# PASSAGE SHOWN:
§ §
Event    From 1/5/1851  To 15/10/1851

Great Exhibition

From the V&A website:
"The Great Exhibition of the Works of Industry of all Nations was held in the Crystal Palace in Hyde Park, London. It was the first international exhibition of manufactured products and was enormously influential on the development of many aspects of society including art and design education, international trade and relations, and even tourism. The Exhibition also set the precedent for the many international exhibitions which followed during the next hundred years."

Six million people came to visit the exhibition in the Crystal Palace designed by Joseph Paxton.

The Great Exhibition memorial behind the Albert Hall gives the following:
"Opened by Her Majesty Queen Victoria, May 1st 1851.
Closed October 15th 1851
Number of visitors: 6,039,195
Total Receipts: £522,179
Total Expenditure: £335,742
Number of exhibitors: 13,937
viz. British - 7381, Foreign - 6556
Size of building: 1848 feet by 456 feet
Architect - Sir Joseph Paxton
Contractors - Fox and Henderson"

The Great Exhibition was not only the first such event but it was also the only one to make a profit.
§ §
# STORED DATA:
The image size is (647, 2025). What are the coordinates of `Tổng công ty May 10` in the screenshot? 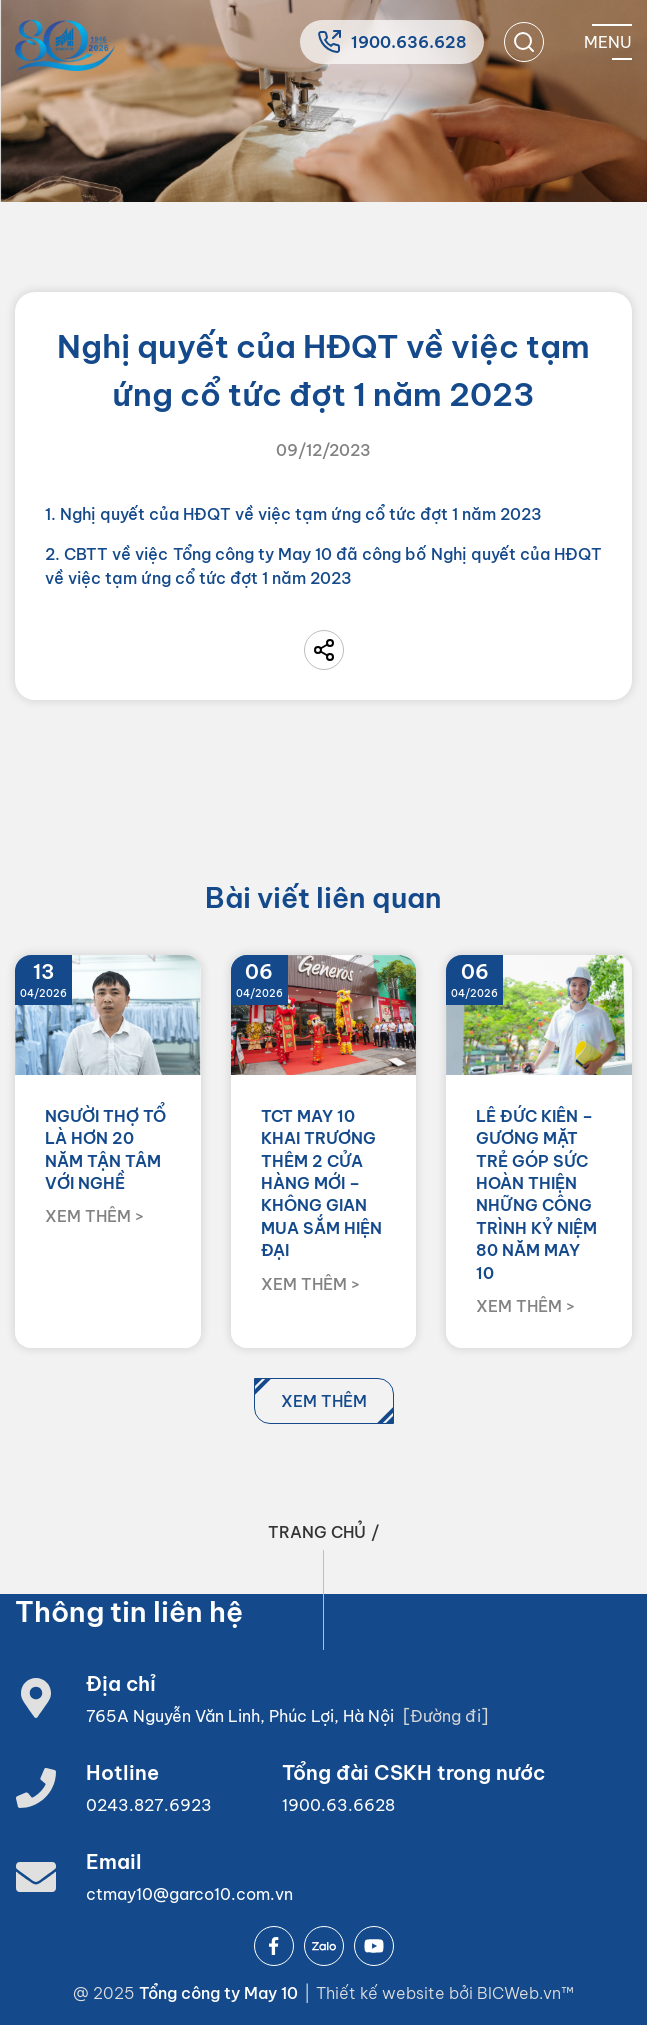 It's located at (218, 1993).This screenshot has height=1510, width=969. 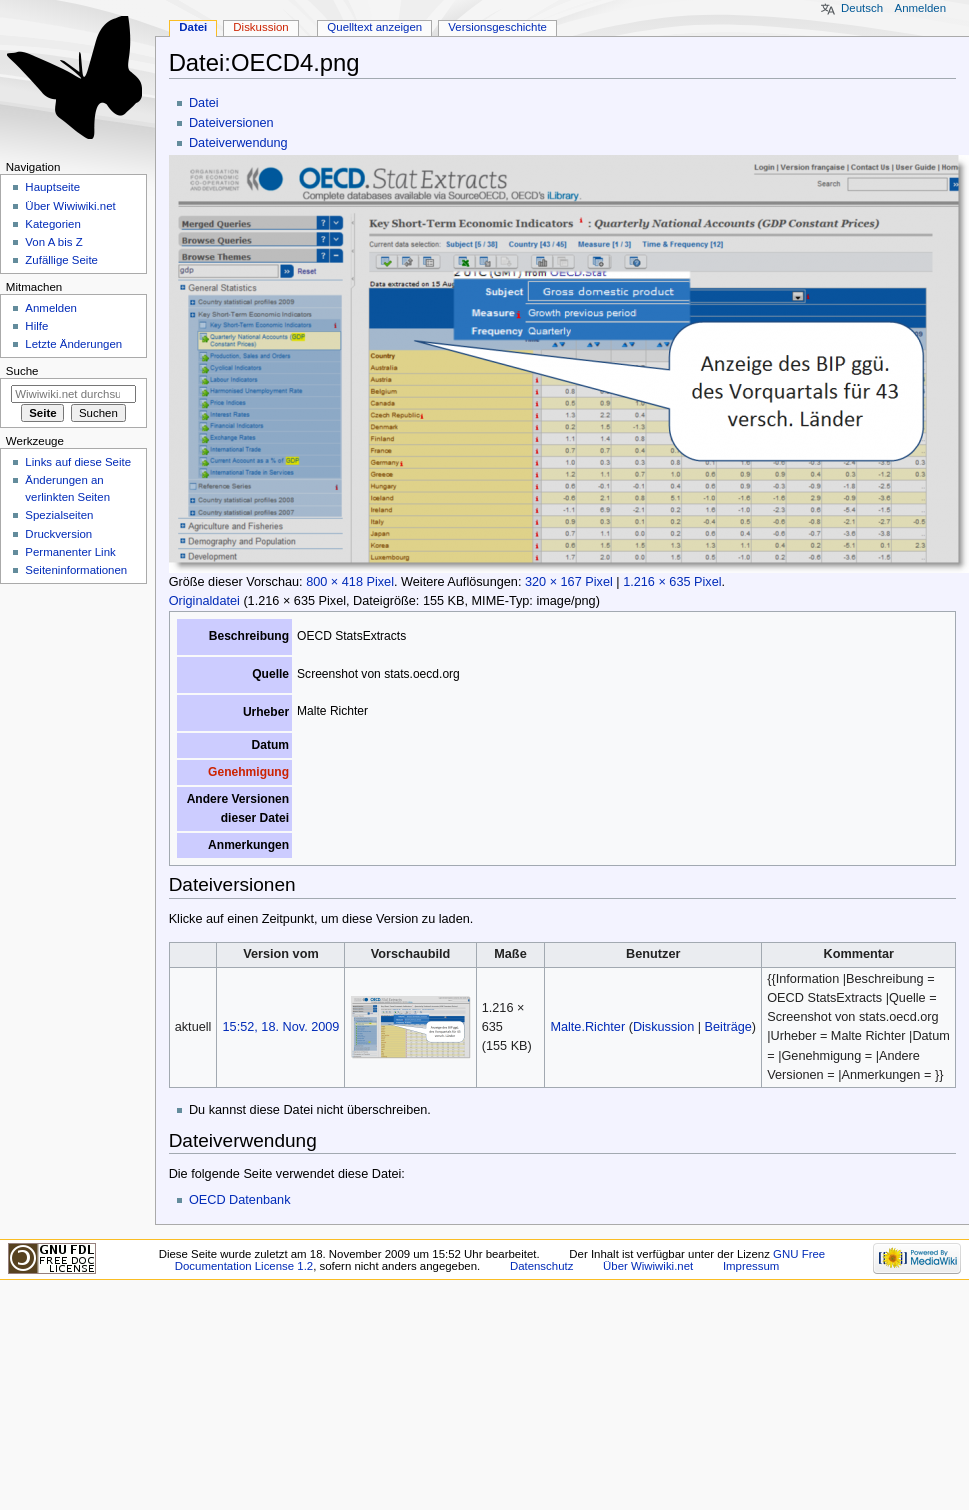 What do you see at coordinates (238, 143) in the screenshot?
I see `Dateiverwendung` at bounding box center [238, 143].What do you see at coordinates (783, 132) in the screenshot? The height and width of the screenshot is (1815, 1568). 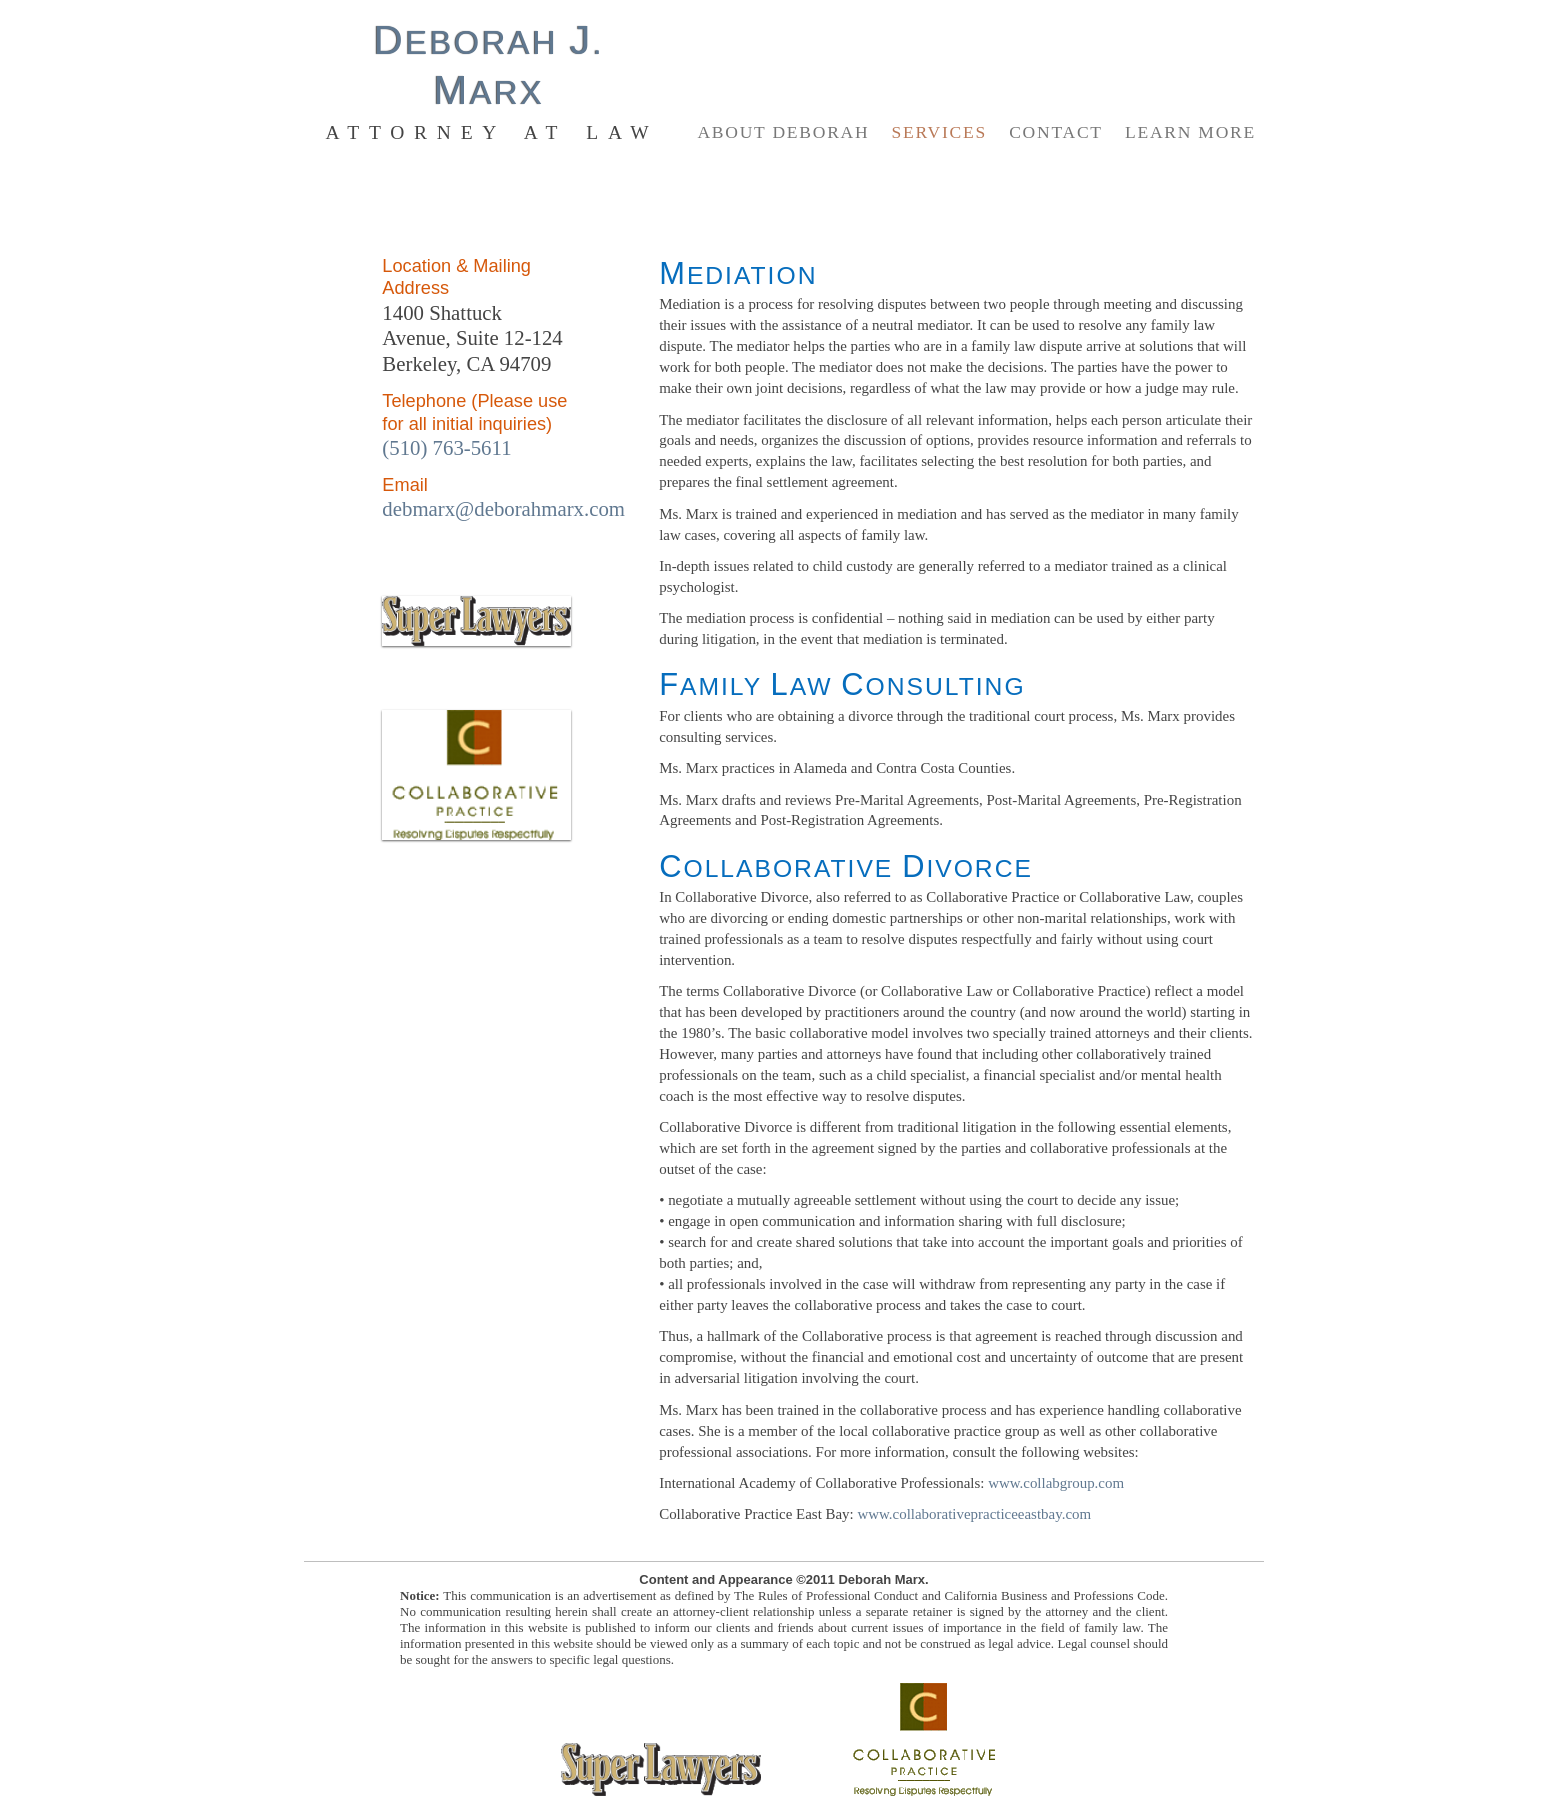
§ §
# SET TASK A:
Do these statements agree with the Great Exhibition page? For each, answer yes or no and quote the words that decide it. (i) The exhibition took place in Hyde Park. (ii) Foreign exhibitors outnumbered British ones. (iii) It was the only such event to make a profit.
# SET TASK B:
From the Great Exhibition page, extract the text from "Closed October 15th" to "make a profit.".
Rely only on the Great Exhibition page for what comes next.

# RESULT A:
(i) Yes: "held in the Crystal Palace in Hyde Park, London"
(ii) No: "British - 7381, Foreign - 6556"
(iii) Yes: "it was also the only one to make a profit"

# RESULT B:
Closed October 15th 1851
Number of visitors: 6,039,195
Total Receipts: £522,179
Total Expenditure: £335,742
Number of exhibitors: 13,937
viz. British - 7381, Foreign - 6556
Size of building: 1848 feet by 456 feet
Architect - Sir Joseph Paxton
Contractors - Fox and Henderson"

The Great Exhibition was not only the first such event but it was also the only one to make a profit.